It will also be appreciated that compounds having the same formula but differing in their atomic bonding properties or order or their spatial arrangement are referred to as "isomers". Their stereoisomers whose atomic spatial arrangements are different are referred to as "stereoisomers", such as diastereomers, enantiomers and atropisomers. Compounds of the present disclosure may have one or more asymmetric centers; thus, such compounds may be prepared as individual (R) -or (S) -stereoisomers at each asymmetric center or as mixtures thereof. Unless otherwise indicated, the description or naming of a particular compound in the specification and claims is intended to include all stereoisomers and mixtures thereof, whether racemic or otherwise. When a chiral center is present in a structure, but the specific stereochemistry of that center is not shown, the structure encompasses both enantiomers, alone or in mixtures. When more than one chiral center is present in a structure, but no particular stereochemistry at these chiral centers is shown, the structure encompasses all enantiomers and diastereomers, either alone or in mixtures. Methods for determining stereochemistry and isolating stereoisomers are well known in the art.
In one embodiment, the present invention provides a deuterated compound described herein or a pharmaceutically acceptable salt thereof.
Another embodiment is a pharmaceutical composition comprising at least one compound described herein, or a pharmaceutically acceptable salt thereof, and at least one pharmaceutically acceptable carrier.
The compounds described herein have METTL3 modulating activity. In one embodiment, the compounds described herein have METTL3 inhibitory activity. In one embodiment, the compounds described herein are selective METTL3 inhibitors. In one embodiment, the compounds described herein have a higher inhibitory activity against METTL3 than against other protein targets, such as the protein arginine N-methyltransferase 5 (PRMT 5). In one embodiment, the compounds described herein have a METTL3 inhibitory activity that is at least 2, 3, 5, 10, 15, 20, 30, 40, 50, 75, 100, 200, 400, or 1000 times greater than their inhibitory activity on PRMT 5.
In some embodiments, the METTL3 inhibitors described herein have an IC of less than 1mM, less than 750nM, less than 500nM, less than 250nM, or less than 100nM 50 Values.

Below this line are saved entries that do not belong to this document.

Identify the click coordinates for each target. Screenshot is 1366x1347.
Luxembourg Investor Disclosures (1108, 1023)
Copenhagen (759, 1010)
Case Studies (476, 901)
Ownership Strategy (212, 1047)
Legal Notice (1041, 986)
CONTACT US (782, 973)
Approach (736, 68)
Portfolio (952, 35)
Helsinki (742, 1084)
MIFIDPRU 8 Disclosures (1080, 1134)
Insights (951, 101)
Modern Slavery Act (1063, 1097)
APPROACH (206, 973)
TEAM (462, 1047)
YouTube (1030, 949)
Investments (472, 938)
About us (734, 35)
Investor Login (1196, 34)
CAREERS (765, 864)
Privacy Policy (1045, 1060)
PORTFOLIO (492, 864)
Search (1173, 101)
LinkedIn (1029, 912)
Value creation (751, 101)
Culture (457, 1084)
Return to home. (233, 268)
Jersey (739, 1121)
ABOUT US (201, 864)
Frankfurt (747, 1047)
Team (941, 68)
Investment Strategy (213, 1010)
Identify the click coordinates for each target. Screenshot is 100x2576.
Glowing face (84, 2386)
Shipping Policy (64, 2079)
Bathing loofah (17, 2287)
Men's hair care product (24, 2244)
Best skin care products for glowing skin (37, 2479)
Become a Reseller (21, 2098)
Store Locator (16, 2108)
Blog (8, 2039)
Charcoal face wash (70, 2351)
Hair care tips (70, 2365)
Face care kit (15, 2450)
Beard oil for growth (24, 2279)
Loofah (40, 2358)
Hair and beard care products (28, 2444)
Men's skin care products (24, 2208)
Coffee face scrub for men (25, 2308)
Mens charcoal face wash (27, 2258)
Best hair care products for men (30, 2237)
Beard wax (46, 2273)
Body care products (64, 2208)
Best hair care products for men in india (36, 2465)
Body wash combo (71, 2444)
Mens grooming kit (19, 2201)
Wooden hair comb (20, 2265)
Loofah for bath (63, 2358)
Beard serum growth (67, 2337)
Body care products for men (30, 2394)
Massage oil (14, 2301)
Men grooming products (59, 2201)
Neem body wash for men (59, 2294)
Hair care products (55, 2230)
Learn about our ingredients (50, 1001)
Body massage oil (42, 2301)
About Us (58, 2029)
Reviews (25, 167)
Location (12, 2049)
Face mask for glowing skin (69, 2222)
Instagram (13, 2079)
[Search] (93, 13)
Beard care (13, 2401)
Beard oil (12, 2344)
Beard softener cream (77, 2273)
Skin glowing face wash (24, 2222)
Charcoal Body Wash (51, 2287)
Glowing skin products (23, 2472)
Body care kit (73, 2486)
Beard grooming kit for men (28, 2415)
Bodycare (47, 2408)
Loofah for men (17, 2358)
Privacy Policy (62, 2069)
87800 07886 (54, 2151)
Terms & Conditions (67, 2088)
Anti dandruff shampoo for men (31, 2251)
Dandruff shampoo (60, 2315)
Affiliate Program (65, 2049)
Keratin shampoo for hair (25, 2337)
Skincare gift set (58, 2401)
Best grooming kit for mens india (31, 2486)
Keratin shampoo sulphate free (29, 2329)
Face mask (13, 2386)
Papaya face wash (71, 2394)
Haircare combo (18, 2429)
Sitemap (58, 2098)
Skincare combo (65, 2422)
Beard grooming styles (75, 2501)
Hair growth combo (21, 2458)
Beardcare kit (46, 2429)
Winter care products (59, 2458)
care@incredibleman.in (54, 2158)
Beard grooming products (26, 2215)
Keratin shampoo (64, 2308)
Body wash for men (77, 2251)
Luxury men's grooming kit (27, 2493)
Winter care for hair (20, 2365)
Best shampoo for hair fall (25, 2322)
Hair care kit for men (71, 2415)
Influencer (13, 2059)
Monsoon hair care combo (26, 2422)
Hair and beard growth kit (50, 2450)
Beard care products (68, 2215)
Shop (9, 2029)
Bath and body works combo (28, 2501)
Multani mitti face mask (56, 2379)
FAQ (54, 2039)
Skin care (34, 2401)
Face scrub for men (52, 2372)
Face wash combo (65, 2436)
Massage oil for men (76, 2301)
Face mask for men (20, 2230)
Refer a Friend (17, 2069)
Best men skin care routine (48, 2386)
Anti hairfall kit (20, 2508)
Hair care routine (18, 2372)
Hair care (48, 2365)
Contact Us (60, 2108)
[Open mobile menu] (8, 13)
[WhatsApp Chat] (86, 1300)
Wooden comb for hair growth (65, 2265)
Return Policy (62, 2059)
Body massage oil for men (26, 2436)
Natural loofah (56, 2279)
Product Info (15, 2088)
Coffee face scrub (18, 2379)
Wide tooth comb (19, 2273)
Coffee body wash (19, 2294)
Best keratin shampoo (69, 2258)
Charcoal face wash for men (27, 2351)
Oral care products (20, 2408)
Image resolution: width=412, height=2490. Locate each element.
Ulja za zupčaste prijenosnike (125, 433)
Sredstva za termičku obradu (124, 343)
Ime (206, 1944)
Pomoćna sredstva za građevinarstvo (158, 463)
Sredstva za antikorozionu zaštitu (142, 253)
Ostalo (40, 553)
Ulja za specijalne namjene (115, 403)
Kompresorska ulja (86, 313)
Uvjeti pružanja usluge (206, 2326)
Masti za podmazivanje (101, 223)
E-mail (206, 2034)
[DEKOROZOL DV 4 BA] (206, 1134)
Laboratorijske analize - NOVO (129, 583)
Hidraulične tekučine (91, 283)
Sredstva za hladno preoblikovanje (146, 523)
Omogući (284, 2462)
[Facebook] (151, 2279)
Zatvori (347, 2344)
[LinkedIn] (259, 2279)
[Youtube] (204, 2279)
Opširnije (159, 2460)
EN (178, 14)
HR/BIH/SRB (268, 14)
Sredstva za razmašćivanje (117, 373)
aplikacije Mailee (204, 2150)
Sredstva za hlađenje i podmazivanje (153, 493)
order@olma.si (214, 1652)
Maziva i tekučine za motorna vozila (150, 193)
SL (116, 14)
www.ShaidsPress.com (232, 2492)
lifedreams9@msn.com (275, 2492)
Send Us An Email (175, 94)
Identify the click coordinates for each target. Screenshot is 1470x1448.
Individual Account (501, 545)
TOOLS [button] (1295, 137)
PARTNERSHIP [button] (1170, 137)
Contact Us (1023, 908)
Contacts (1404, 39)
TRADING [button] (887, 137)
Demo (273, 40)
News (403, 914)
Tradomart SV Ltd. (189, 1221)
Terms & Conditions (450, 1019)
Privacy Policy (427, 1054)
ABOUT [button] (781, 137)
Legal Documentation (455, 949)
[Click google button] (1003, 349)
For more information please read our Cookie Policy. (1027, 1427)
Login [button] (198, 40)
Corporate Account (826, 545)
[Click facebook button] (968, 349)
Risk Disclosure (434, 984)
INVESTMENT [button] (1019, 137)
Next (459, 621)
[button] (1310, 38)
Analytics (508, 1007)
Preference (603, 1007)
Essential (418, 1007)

As used herein, "METTL3 modulating activity" refers to the ability of a compound or composition to induce a detectable change in METTL3 activity in vivo or in vitro (e.g., an increase or decrease in METTL3 activity of at least 10% as measured by a given assay as described in the examples and bioassays known in the art). The decrease in METTL3 activity is METTL3 inhibitory activity.
Application method
In one aspect, the invention features a method of treating a disease or disorder responsive to inhibition of METTL3 activity in a subject, the method comprising administering to the subject an effective amount of a compound described herein, or a pharmaceutically acceptable salt thereof.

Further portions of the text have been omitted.